In our region, a true multi-state airport authority would also give a voice to airline customers now largely excluded from aviation discussions. An airport authority would provide an avenue for residents of Johnson, Wyandotte, Clay, Leavenworth and Platte Counties to weigh in on questions of convenience and design at the new airport.
Ground transit issues might be addressed differently with regional buy-in. Development around KCI might be enhanced if four U.S. senators and four House members had a defined stake in the airport’s future.
Kansans can relax: A regional airport authority doesn’t translate to taxpayer support. KCI is an enterprise department, which means it operates on fees it collects. No taxpayer money is involved from either side of the state line.
A regional airport authority would also help make decisions at KCI more transparent. Last week, the airport announced a decision by Icelandair to provide nonstop service at KCI, the first transatlantic flight ever at the airport.

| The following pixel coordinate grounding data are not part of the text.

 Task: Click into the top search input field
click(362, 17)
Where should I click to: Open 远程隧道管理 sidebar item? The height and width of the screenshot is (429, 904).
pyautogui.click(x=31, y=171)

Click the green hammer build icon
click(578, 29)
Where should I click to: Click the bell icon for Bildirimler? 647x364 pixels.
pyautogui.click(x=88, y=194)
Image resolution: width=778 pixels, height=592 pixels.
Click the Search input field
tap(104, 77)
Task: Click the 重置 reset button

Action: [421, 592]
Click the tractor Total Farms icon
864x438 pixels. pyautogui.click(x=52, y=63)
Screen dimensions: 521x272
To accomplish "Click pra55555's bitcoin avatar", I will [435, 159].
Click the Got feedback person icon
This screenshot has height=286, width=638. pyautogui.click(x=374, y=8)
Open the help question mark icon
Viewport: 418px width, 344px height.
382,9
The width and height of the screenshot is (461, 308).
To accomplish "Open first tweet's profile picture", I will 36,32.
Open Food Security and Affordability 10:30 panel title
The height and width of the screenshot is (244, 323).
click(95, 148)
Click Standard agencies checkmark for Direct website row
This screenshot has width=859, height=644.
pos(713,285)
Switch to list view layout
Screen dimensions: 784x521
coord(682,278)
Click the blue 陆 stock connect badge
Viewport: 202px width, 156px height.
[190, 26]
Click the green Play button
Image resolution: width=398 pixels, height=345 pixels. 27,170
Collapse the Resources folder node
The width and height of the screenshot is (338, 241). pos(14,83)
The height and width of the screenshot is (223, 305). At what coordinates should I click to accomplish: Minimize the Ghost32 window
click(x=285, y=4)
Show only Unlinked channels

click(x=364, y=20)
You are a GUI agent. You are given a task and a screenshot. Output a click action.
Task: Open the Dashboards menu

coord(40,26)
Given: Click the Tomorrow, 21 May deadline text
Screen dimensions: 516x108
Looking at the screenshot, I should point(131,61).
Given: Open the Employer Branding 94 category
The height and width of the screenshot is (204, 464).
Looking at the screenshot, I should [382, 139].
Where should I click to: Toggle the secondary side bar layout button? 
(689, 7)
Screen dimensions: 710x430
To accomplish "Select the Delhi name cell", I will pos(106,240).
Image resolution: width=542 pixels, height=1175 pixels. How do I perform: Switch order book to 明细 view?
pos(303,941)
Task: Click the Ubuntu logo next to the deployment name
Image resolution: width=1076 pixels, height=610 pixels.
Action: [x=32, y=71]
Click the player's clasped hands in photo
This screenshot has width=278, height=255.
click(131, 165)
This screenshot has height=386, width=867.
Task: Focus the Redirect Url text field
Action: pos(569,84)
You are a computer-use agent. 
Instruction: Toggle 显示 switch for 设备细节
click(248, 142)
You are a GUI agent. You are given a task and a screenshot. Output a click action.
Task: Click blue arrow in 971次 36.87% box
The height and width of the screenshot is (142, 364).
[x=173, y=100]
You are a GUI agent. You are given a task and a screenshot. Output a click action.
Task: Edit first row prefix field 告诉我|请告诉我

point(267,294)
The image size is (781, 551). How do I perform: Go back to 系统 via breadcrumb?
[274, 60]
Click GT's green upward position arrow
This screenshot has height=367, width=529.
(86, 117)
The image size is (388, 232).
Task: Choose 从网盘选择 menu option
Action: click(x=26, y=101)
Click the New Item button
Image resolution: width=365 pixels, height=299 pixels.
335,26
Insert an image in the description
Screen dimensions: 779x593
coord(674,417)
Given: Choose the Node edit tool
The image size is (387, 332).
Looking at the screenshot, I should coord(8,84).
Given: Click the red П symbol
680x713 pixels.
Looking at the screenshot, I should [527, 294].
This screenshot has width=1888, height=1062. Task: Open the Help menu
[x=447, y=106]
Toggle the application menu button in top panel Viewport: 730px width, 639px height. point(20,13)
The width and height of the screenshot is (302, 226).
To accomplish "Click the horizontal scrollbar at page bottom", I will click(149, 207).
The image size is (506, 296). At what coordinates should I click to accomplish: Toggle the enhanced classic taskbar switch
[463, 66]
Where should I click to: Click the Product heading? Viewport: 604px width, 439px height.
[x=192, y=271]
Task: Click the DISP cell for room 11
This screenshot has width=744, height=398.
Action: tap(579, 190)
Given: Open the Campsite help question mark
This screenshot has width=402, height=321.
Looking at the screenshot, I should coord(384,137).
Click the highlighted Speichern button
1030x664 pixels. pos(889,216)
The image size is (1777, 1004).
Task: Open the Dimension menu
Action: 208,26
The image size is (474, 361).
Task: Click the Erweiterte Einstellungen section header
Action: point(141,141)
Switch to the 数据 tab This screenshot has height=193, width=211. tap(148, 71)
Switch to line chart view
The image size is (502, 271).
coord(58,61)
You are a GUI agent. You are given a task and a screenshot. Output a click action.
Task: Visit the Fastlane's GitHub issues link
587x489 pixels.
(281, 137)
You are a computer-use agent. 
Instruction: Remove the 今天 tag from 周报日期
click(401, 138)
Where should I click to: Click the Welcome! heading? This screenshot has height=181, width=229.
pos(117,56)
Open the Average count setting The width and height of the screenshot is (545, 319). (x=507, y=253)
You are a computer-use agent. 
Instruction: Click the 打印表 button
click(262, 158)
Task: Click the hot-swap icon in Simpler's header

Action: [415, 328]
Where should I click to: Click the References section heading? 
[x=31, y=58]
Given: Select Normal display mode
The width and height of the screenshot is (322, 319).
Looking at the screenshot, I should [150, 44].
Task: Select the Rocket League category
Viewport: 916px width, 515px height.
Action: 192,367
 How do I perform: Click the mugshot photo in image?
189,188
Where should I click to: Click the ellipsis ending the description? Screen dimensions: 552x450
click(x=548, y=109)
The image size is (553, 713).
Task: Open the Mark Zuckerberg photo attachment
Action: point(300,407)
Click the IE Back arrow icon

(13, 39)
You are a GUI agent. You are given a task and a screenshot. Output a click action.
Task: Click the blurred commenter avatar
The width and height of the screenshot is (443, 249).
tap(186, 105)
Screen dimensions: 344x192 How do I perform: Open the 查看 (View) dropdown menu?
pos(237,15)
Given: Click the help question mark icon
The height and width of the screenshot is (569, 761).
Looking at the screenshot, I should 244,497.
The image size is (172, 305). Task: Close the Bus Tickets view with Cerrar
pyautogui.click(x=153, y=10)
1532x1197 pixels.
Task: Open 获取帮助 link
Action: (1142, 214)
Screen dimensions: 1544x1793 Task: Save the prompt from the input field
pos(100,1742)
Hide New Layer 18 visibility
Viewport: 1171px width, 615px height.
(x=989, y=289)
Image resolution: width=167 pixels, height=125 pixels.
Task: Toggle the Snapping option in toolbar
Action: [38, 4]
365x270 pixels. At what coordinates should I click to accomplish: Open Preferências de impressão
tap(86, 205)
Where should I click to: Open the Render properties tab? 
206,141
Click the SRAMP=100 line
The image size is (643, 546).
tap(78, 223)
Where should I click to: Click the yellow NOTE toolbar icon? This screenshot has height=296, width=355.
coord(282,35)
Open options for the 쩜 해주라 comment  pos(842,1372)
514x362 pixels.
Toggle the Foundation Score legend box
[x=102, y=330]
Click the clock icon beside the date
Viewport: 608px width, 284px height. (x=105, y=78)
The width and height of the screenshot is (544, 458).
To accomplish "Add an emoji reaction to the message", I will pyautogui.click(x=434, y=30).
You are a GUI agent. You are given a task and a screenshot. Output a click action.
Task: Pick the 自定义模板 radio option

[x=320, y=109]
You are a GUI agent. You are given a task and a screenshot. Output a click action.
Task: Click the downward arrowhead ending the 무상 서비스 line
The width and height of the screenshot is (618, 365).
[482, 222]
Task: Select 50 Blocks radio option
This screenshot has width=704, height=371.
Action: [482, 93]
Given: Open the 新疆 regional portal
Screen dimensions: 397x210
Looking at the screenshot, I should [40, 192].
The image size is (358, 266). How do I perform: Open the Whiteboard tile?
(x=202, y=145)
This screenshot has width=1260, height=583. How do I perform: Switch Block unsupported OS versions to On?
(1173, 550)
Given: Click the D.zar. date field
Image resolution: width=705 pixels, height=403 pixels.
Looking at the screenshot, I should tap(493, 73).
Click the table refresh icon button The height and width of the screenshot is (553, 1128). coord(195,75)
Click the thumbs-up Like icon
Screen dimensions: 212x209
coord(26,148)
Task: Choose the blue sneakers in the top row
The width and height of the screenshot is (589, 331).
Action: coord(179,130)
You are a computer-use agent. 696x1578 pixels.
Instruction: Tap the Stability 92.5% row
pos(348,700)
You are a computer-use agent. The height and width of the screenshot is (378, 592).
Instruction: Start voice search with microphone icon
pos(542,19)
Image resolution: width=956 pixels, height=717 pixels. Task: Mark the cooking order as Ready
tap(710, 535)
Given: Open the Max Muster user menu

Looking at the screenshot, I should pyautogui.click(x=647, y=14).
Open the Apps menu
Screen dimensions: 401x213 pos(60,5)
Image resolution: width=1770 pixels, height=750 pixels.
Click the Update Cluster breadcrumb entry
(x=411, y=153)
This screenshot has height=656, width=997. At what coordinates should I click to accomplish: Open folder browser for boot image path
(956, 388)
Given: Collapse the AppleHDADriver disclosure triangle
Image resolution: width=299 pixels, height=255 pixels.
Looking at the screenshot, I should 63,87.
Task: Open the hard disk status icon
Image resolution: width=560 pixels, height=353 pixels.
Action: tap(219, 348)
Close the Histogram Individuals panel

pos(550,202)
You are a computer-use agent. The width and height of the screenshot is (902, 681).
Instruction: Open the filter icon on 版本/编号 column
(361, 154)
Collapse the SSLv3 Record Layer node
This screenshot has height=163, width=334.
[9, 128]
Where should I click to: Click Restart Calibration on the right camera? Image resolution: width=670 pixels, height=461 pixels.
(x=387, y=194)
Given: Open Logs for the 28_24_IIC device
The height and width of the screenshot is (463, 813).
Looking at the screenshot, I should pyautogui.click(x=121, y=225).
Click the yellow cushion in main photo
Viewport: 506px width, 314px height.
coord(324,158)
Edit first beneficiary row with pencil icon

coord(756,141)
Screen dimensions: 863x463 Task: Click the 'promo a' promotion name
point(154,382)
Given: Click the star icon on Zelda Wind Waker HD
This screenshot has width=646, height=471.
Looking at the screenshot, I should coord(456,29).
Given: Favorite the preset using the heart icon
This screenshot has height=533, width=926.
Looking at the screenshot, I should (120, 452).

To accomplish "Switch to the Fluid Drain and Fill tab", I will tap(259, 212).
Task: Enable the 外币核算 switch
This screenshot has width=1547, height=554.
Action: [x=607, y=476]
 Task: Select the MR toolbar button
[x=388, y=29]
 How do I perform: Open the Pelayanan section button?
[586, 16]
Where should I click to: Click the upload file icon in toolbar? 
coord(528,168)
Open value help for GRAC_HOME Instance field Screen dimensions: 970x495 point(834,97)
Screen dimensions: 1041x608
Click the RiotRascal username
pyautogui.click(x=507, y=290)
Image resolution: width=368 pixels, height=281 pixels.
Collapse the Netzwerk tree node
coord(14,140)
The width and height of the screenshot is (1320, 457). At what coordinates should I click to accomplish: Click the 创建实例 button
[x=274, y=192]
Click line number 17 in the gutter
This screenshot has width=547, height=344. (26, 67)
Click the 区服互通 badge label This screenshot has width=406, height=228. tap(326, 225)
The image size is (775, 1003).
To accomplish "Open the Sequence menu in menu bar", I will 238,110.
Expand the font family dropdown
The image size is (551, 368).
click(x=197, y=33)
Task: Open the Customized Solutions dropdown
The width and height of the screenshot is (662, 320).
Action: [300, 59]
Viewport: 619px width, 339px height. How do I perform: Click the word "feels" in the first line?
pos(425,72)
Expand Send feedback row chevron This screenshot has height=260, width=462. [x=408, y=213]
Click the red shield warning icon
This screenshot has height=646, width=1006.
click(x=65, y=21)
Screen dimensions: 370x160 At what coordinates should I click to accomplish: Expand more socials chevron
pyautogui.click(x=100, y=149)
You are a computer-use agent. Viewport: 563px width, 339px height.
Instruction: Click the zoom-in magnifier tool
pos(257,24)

KCI officials offered Icelandair a package of incentives to bring the flight here. While we have no quarrel with that decision, incentives of any type should be subject to public review and discussion. An airport authority makes that more likely.
To be sure, there are reasons that Kansas Citians would look at a regional airport authority with some skepticism.
Workers at the airport — including firefighters who are part of the rescue team — might worry that their jobs would be jeopardized by Kansas members of the authority. City Hall might worry its ability to borrow money from the airport would be curtailed by independent management.
Kansas Citians also might worry that minority hiring goals would be reduced under broader supervision.
Those issues can be addressed. Safeguards for Kansas Citians could be built into any agreement to expand governance at KCI.
That brings us to how a new airport authority might be structured.
In most cities that use them, the airport authority owns the terminal and grounds. But not all. St. Louis, for example, has an airport commission, but ownership and ultimate control of St. Louis Lambert International Airport are still in the city’s hands.
Kansas City could consider a similar approach. The city would keep the airport and grounds but turn over management to an authority appointed by county commissioners and legislators.
The authority could reserve additional seats for Kansas Citians. It might have one member from each of five regional counties and six members from inside the city limits. That would give other communities a voice while retaining Kansas City’s leadership position at KCI.
Oversight boards and commissions aren’t always a good idea. Kansas City’s police board, for example, takes power away from elected leaders and hands it to the governor. That’s a mistake.
But an airport that’s critical to the entire region needs a governance structure reflecting that reality.
The area has experience in these matters. Jackson County has a state-created sports authority to oversee the stadiums. We have a Port Authority. We have a multi-county transportation authority. A bistate commission rebuilt Union Station.
Yet our most important regional asset remains a Kansas City-only function. That should change.
It will take time. This will likely involve the legislatures in both states and the federal government. The details will take careful study and debate.
But a 21st-century airport needs 21st-century leadership. The KCI Airport Authority should be in place by 2022 when the doors of the new terminal swing open for the first time.